Berrigan is appealing the sentence, although it is unclear whether the appeals process will be completed before his earliest possible release date of Nov. 20. He was awaiting a date for the first of several administrative appeals he would need to exhaust before asking a federal judge for relief.

Berrigan and his family could not be reached for comment. But his friends said Berrigan believes his loss of visitation privileges is particularly unfair to his relatives.

''He certainly feels his family is being deeply punished,'' said Sister Ardeth Platte, a friend of Berrigan who lives with his wife, Elizabeth McAlister, and their children in the Jonah House pacifist community that Berrigan helped to form in Baltimore in 1973.

Platte said Berrigan testified at his disciplinary hearing that Maguire informed him of her planned demonstration. Platte said Berrigan testified that he told Maguire ''to follow her conscience.''

Maguire shared the 1976 Nobel Peace Prize with Betty Williams, also of Northern Ireland. At the time, they were Roman Catholic housewives who had withstood death threats and physical attacks to form a women's movement to try to stop the sectarian killing in the province. They began the effort after Williams saw a terrorist's runaway car run down three children, killing them. Maguire was the children's aunt.

Berrigan, who has been jailed repeatedly for civil disobedience, led five other religious peace activists in secretly boarding a nuclear-capable Navy destroyer in Maine on Feb. 12, 1997, Ash Wednesday. The protesters used hammers to damage the control panels and poured bottles of their blood on the ship before they were arrested by military police.

At the arraignment, Maine District Court Judge Joseph Field called Berrigan ''a moral giant, the conscience of a generation.''

But a federal jury in Portland, Maine, convicted the group three months later of conspiracy and destroying federal property.

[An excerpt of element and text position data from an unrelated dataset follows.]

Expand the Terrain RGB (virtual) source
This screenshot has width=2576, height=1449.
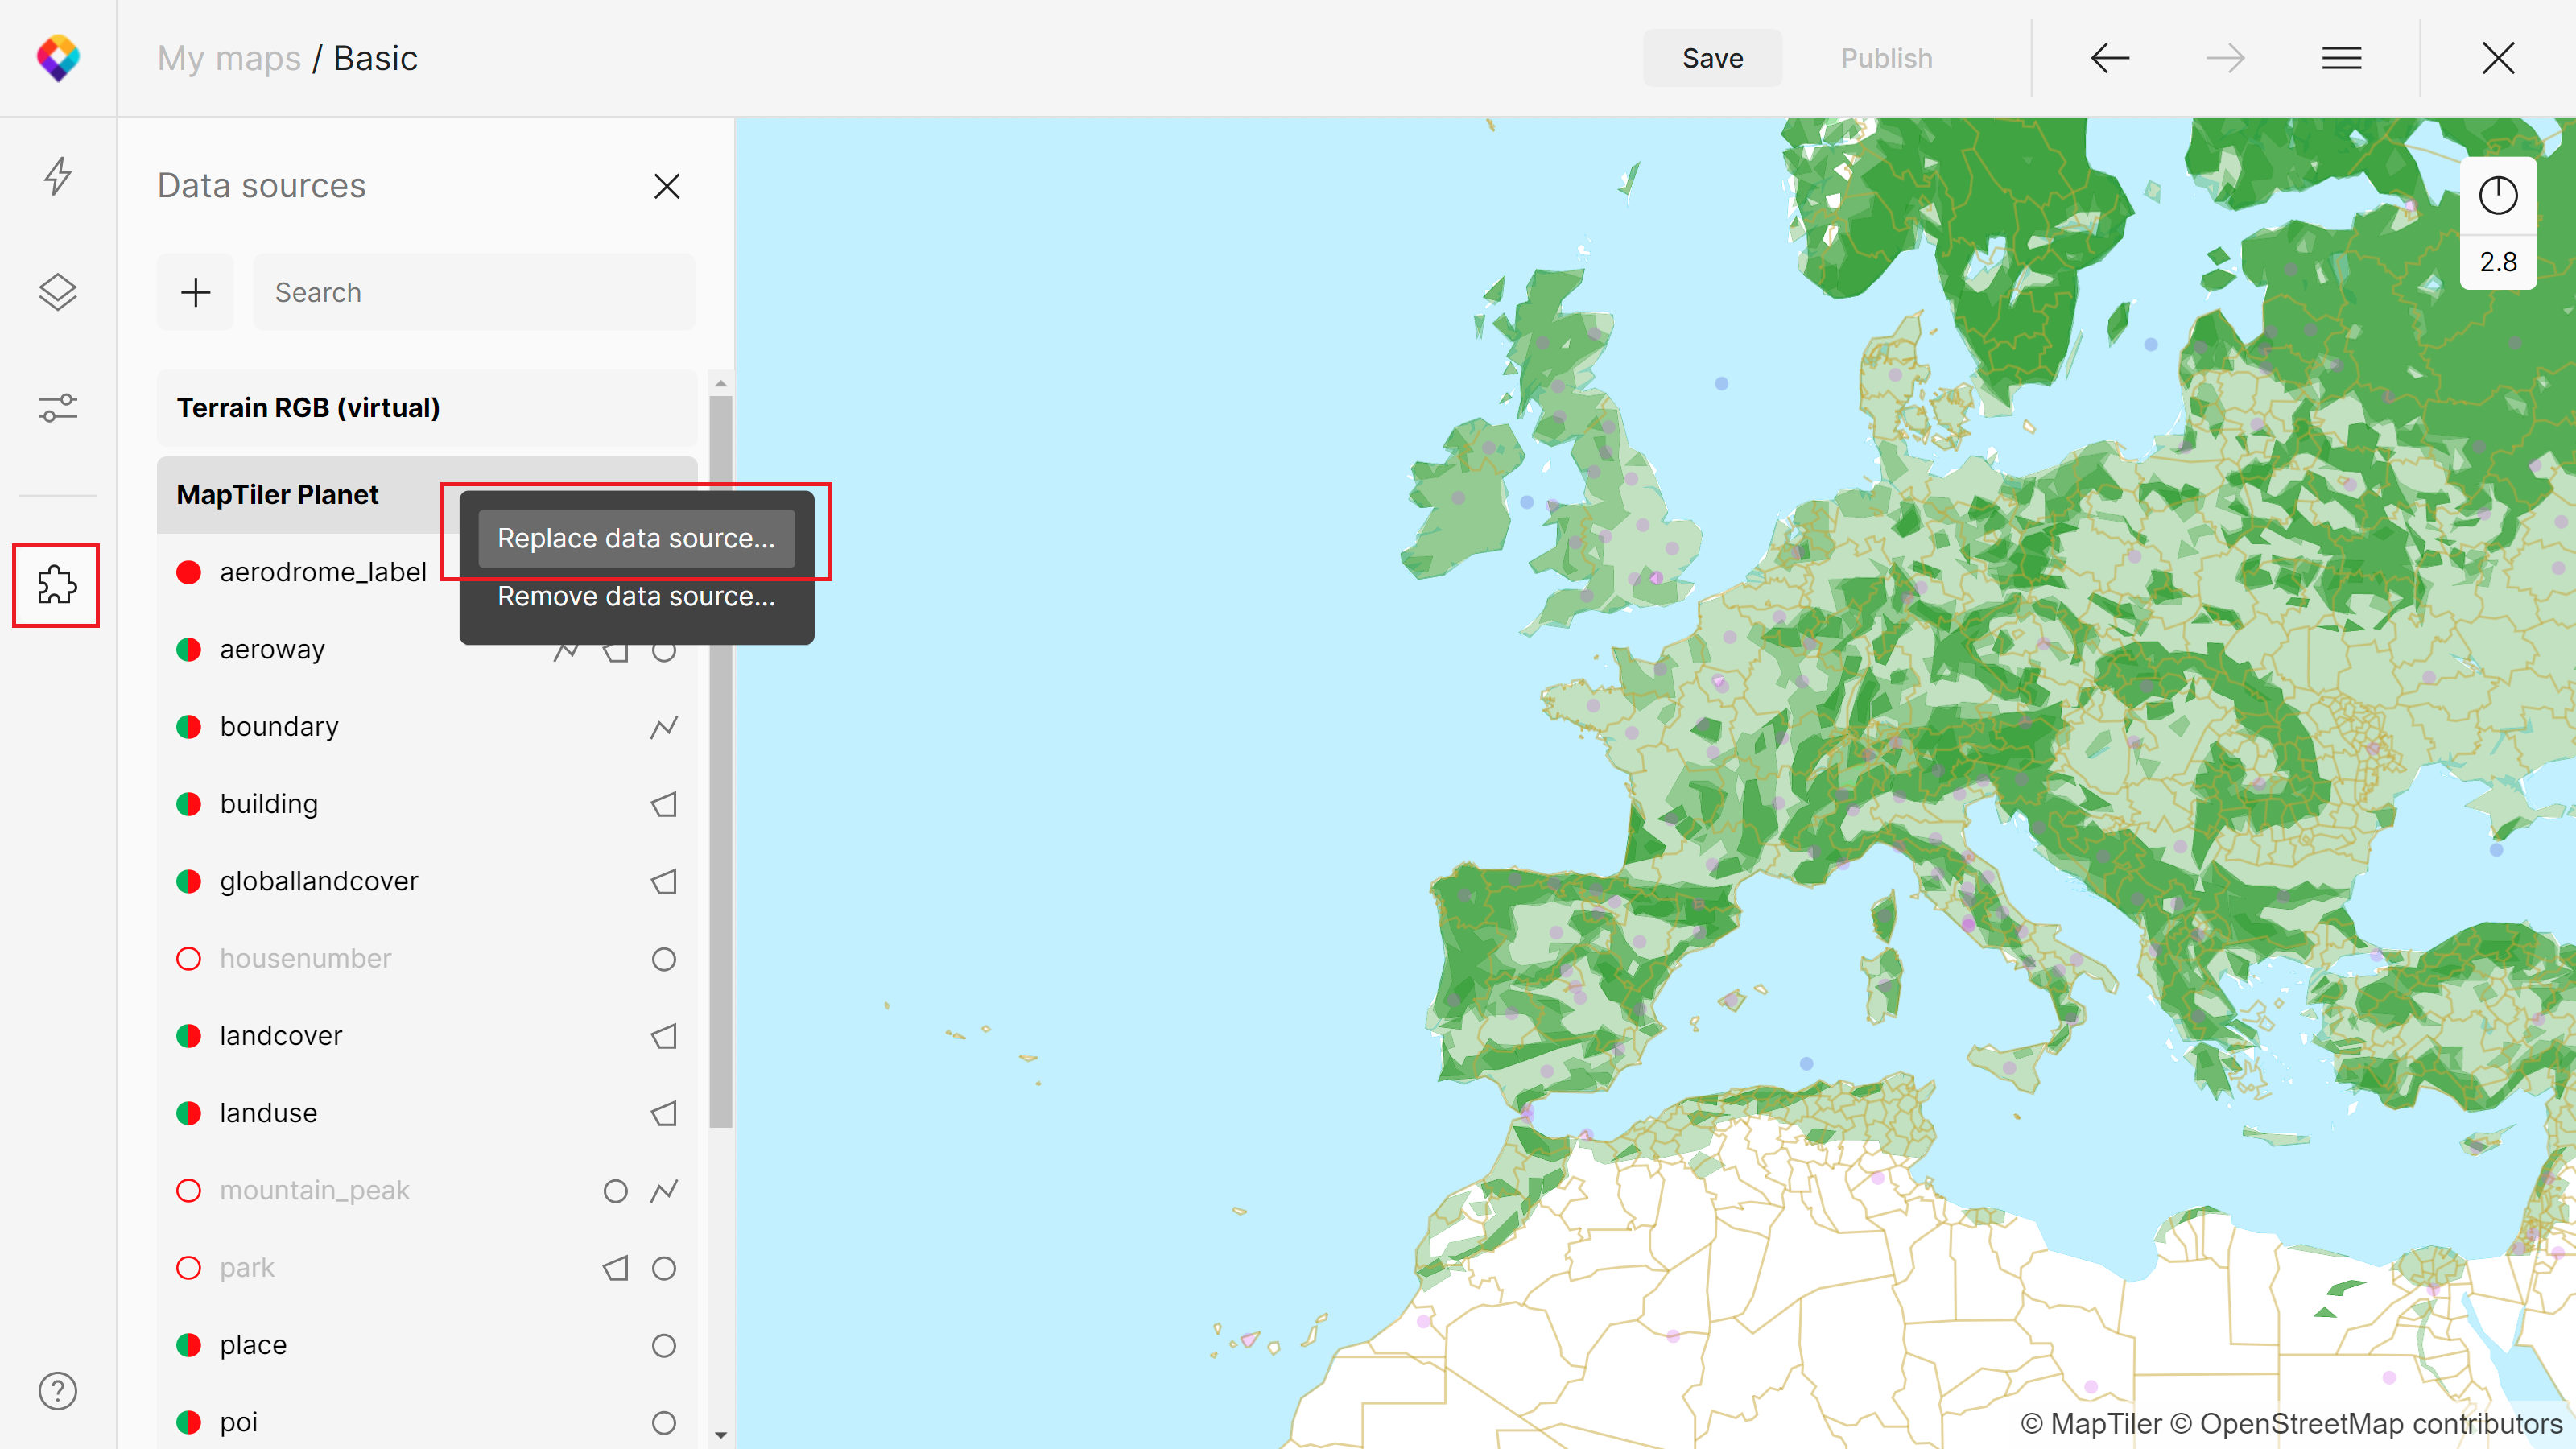[x=308, y=408]
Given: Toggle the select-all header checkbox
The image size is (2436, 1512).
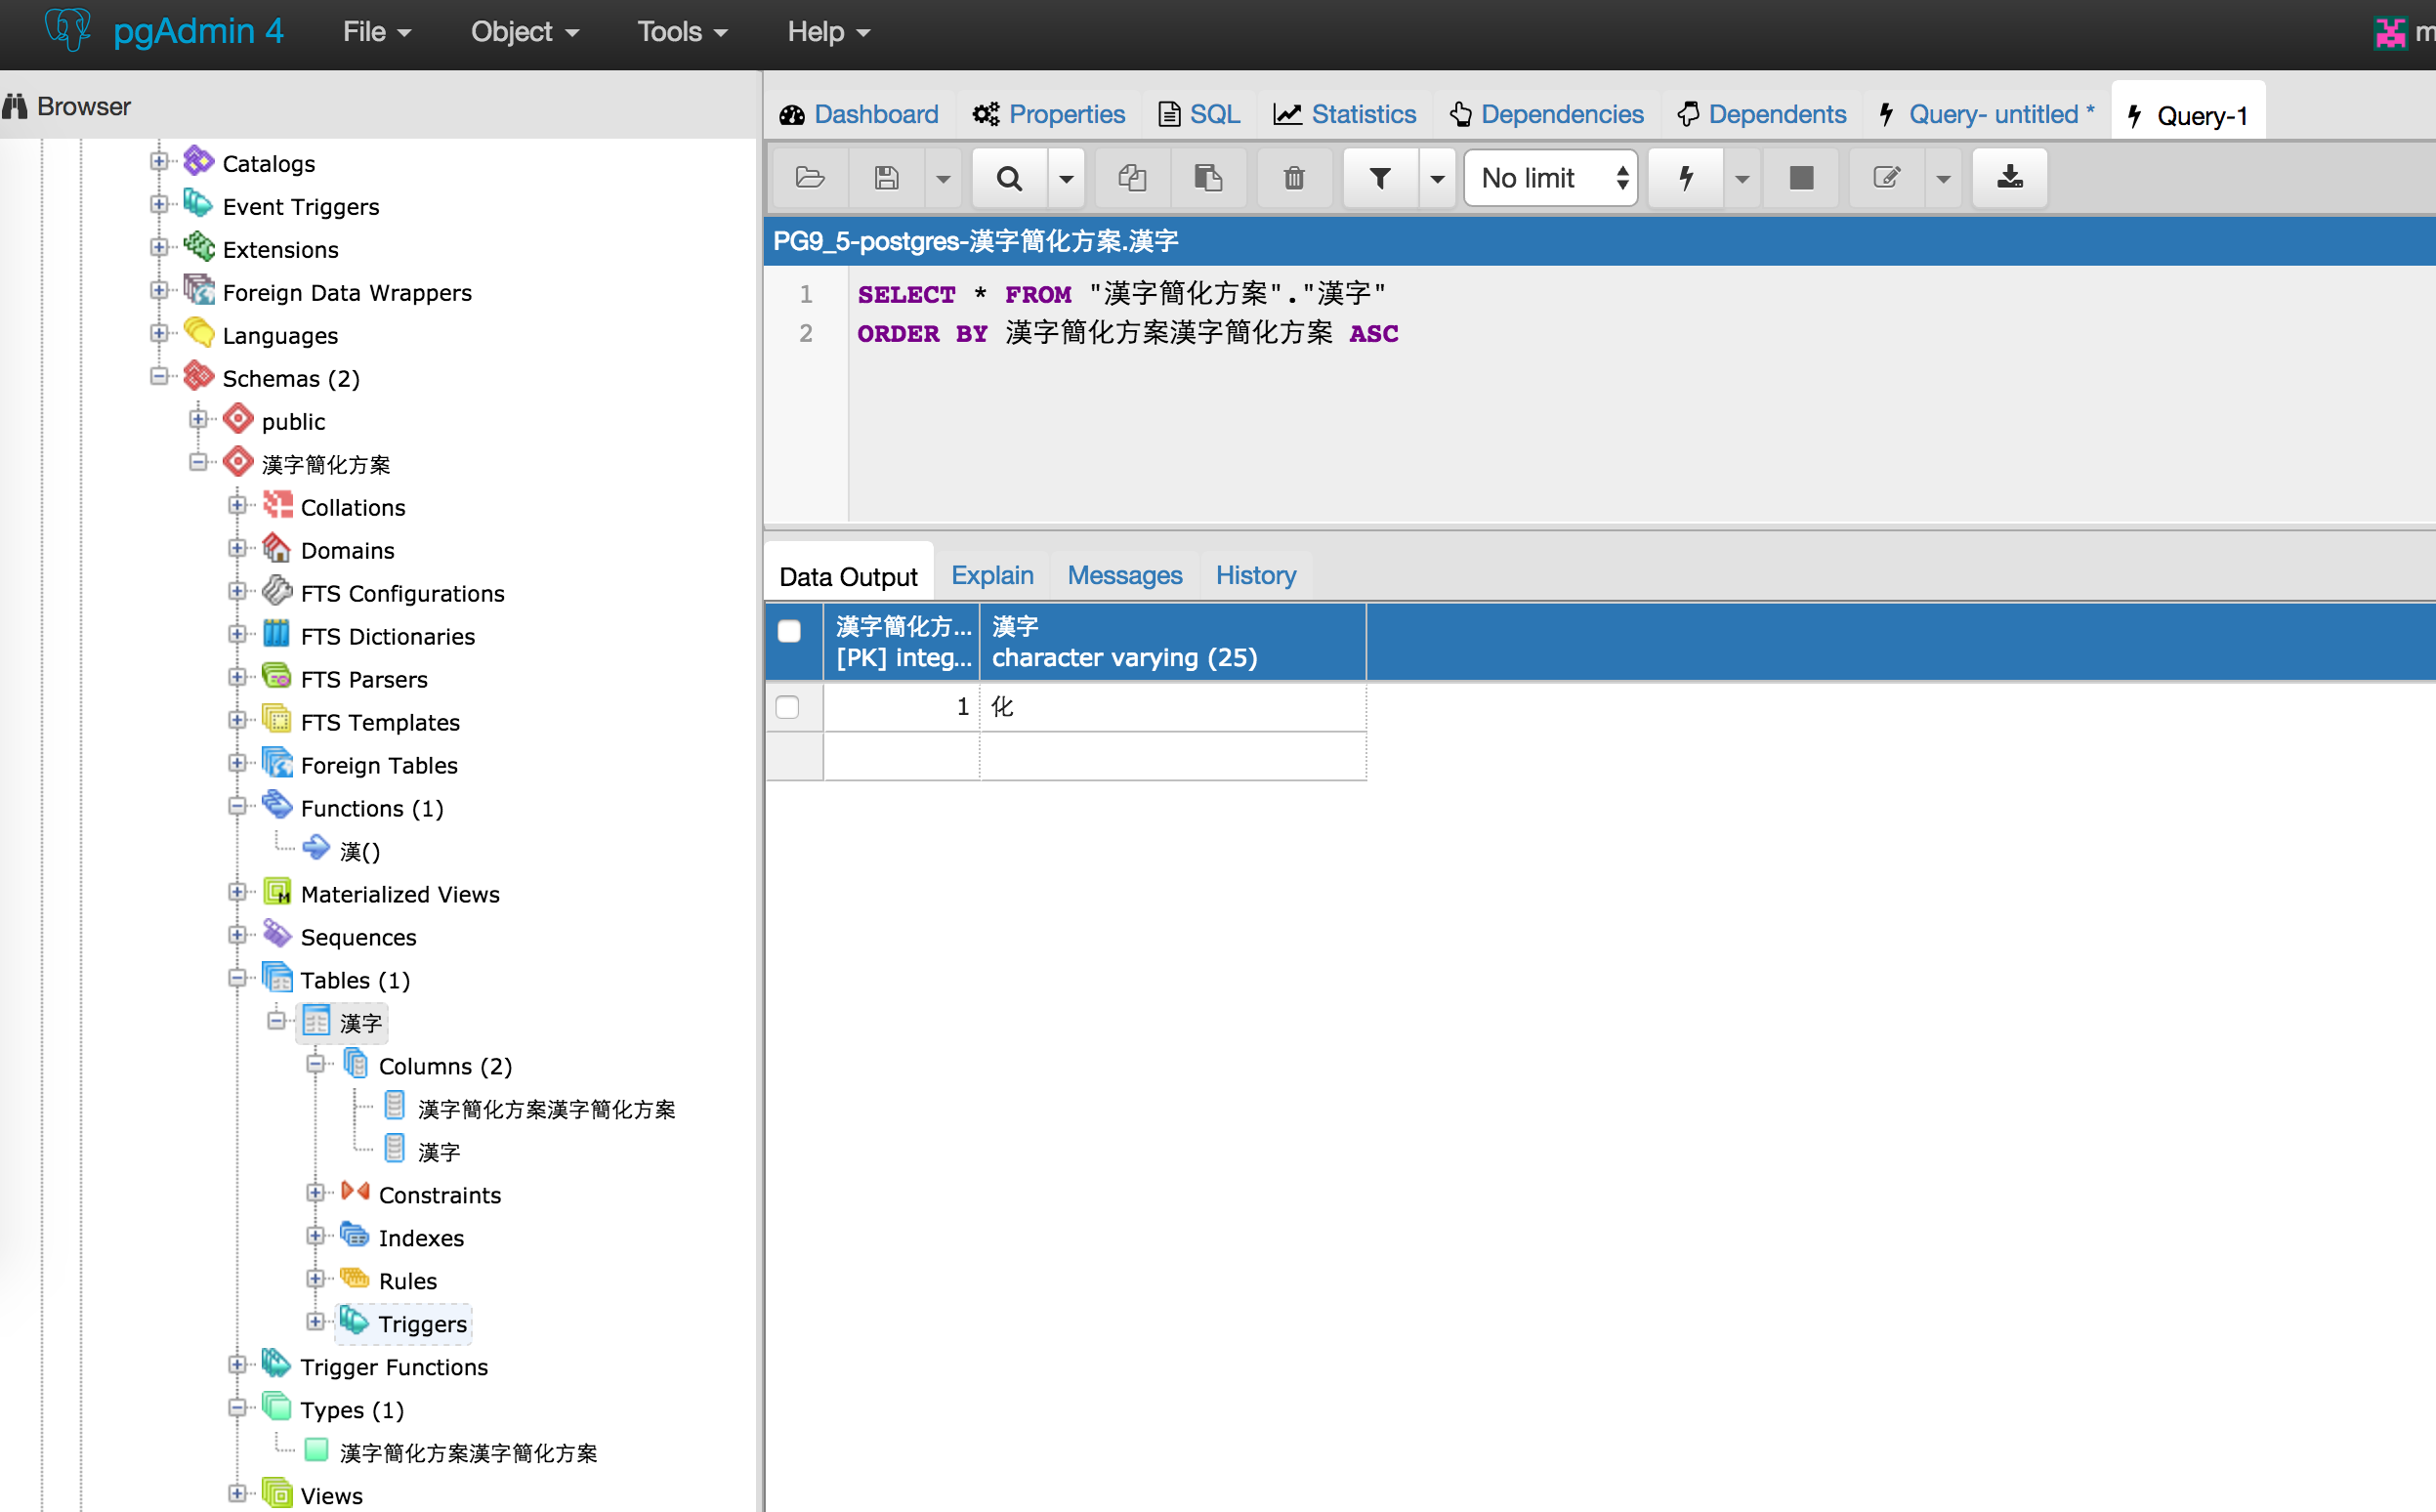Looking at the screenshot, I should [789, 631].
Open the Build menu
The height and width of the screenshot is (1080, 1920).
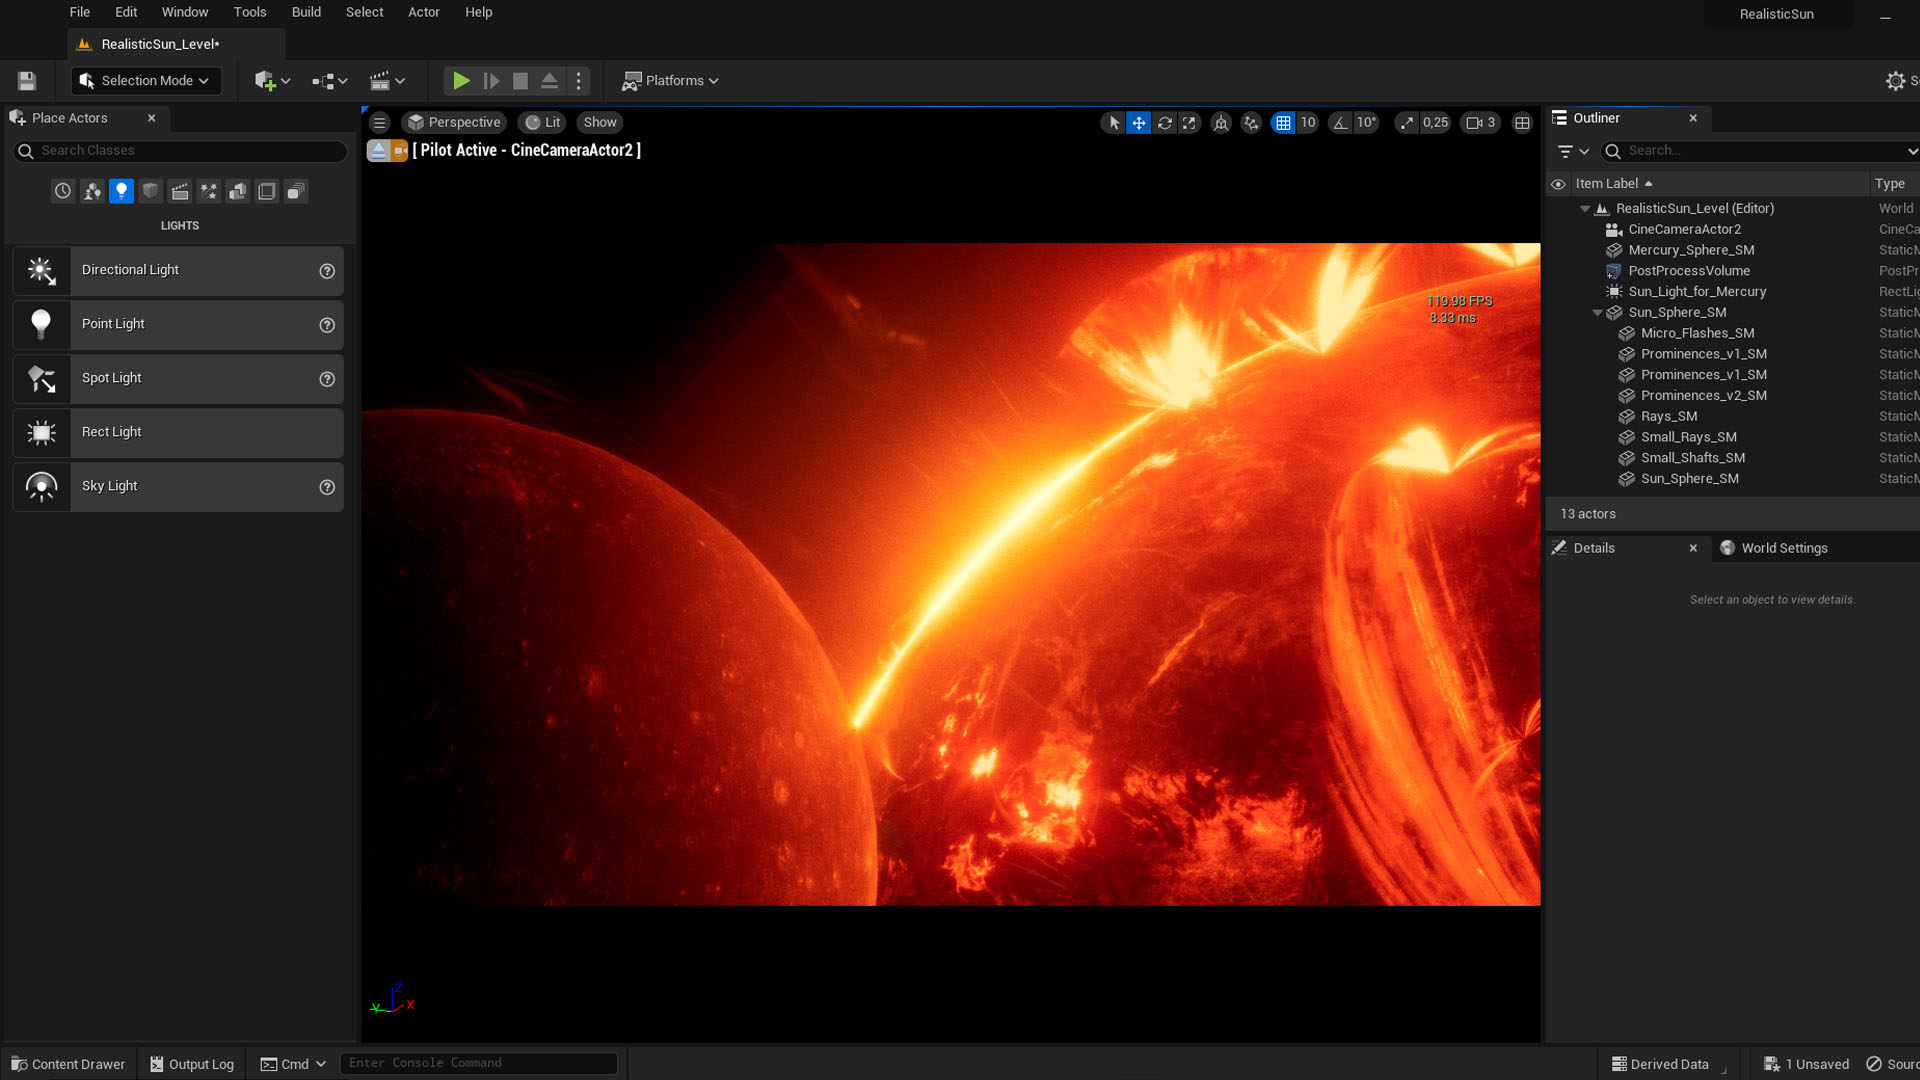point(306,12)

Maguire, in her letter to Reno, lashed out at the prison sanctions. ''I am appalled that the United States, which prides itself and presents itself to the world as the model of democracy, should so unjustly remove such a basic right as all visitations to a prisoner,'' she wrote. ''This treatment of Philip Berrigan, which is really cruel and barbaric, is not acceptable behavior from any democratic country.''

Amnesty International joined the protest. ''The Bureau of Prison's vicarious punishment of Phil Berrigan constitutes cruel and inhuman and degrading treatment in violation of his rights under international human rights laws and treaties to which the United States government is a party,'' Francis A. Boyle, a director of Amnesty International, wrote to Reno.

As word spread of Berrigan's latest predicament, among his supporters were Catholic social justice workers who said they have long drawn inspiration from him.

Said Kathy Shields Boylan, at the Dorothy Day Catholic Worker House in Washington, ''She made a decision to protest. He should not be held responsible for the conscience of another person.''

This story ran on page A01 of the Boston Globe on 04/01/98.